=== Your objective ===
Carry on the piece about saxophonist Gene Ammons, picking up right after its last sentence.

=== Excerpt to read ===
^^^^

Gene Ammons (aka “Jug”) was both one of the best tenor saxophone players to draw a breath, and the stereotypical jazz druggie. The man’s recorded output was astonishing enough for a clean musician; for a man thoroughly hooked on heroin, it was simply astounding.
Ammons was born in 1925 and died from pneumonia in 1974 at the age of 49. His first professional gig was with King Kolax’s band when Ammons was 18. He would spend fully one third of his remaining 31 years in jail for heroin use. Despite that, he managed to record enough material to release more than fifty albums of his own before his death and dozens of others with such artists as Sonny Stitt, Richard “Groove” Holmes, Eddie “Lockjaw” Davis, Jack McDuff, Dexter Gordon, Count Basie, Ben Webster, and others.
I make no pretense at having even a significant fraction of Ammons’ massive oeuvre in my personal collection. No matter which album I choose to write about, someone out there will say, “Why on earth did he pick THAT one instead of…” The answer, of course, is “I have a copy of the one I picked and I don’t have the other one”.
So which one did I pick? It could be none other than the compilation disk, “Legends Of Acid Jazz: Gene Ammons”. This album was released by Prestige in 1997, and it consists of material that Ammons recorded in 1962, 1970 and 1971.

^^^^

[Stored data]

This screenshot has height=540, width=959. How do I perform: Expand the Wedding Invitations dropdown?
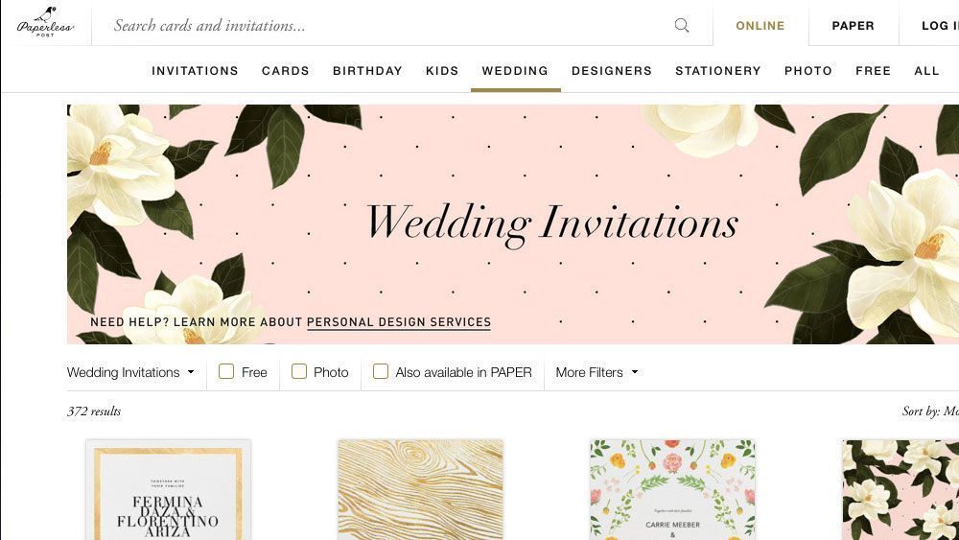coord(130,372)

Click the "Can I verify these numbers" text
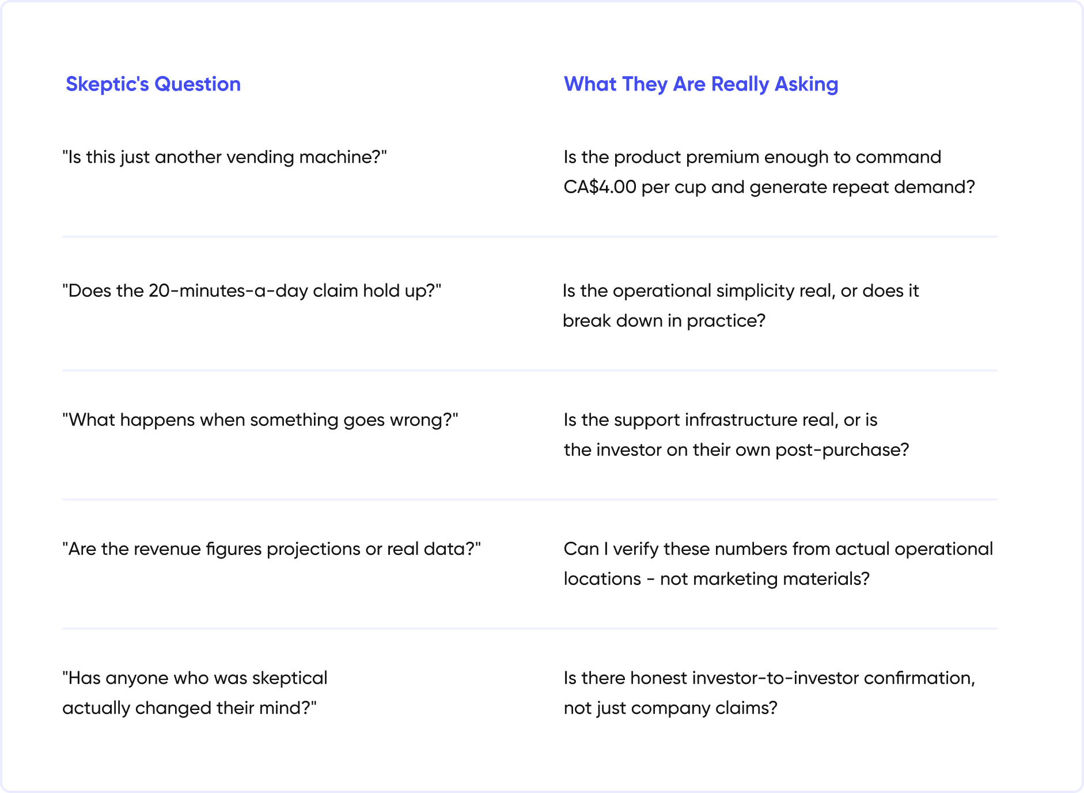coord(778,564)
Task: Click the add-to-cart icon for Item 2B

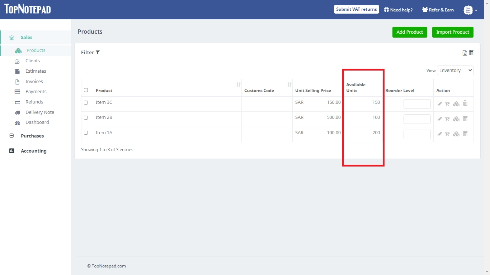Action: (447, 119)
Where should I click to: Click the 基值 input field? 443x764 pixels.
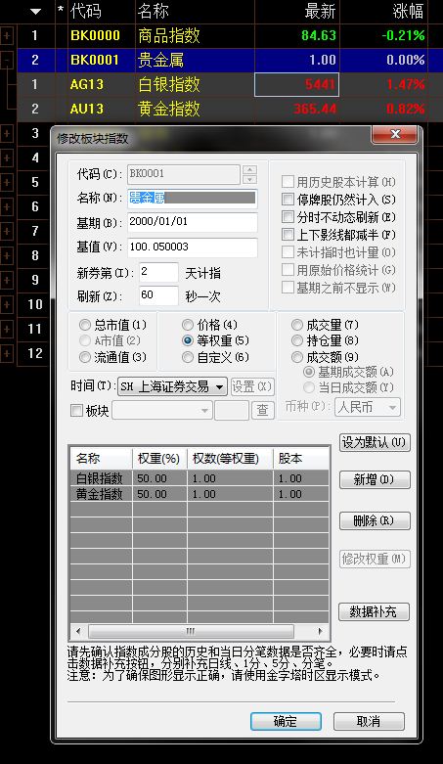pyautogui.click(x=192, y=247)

^^^^

=== Task output ===
Writing on the allmusic.com web site, esteemed jazz writer Scott Yanow said of this album, “There are many more rewarding Gene Ammons reissues currently available.” With all due respect to Mr. Yanow, I don’t think this compilation is nearly as bad as he would have you believe.
Three recording sessions means three sets of musicians.
Tracks 1 through 6, recorded November 11, 1970:
Gene Ammons, tenor sax
George Freeman, guitar
Harold Mabern, piano, electric piano (tracks 2 and 6)
Ron Carter, bass
Idris Muhammad, drums
Tracks 7 through 12, recorded February 8, 1971:
Gene Ammons, tenor sax (except track 8)
Sonny Stitt, tenor sax (except track 11)
Leon Spencer, organ
George Freeman, guitar
Idris Muhammad, drums
Tracks 13 and 14, recorded May 1962:
Gene Ammons, tenor sax
Don Patterson, organ
Paul Weeden, guitar
Billy James, drums
All tracks recorded by Rudy Van Gelder and re-mastered in 1997 by Kirk Felton for Fantasy Studios, Berkeley.
The album opens with “The Black Cat”, written by guitarist George Freeman. This is an interesting piece of music that opens with a repetitive vamp that is borderline irritating. It is quickly relegated to the rhythm section and Ammons goes about the business of making a good if not great song out of what could have been a disaster.
“Piece To Keep Away Evil Spirits” is one of only three Ammons compositions on this album. It’s a joy to listen to Ammons here as he is clearly playing exceptionally well despite having been released from jail only months before. Idris Muhammad and the others are by no means struggling to keep up, but Ammons is obviously the leader. Muhammad and Mabern especially stand out.
The George Harrison song, “Something”, offers a nice change of pace, although for my money they could have left off the strings.
“Hi Ruth” is another Ammons composition and in the opening Mabern on piano really shines. But it’s Ammons’ show, and Muhammad’s. This is a song that manages to be upbeat and mellow at the same time, a trick not just anyone can pull off.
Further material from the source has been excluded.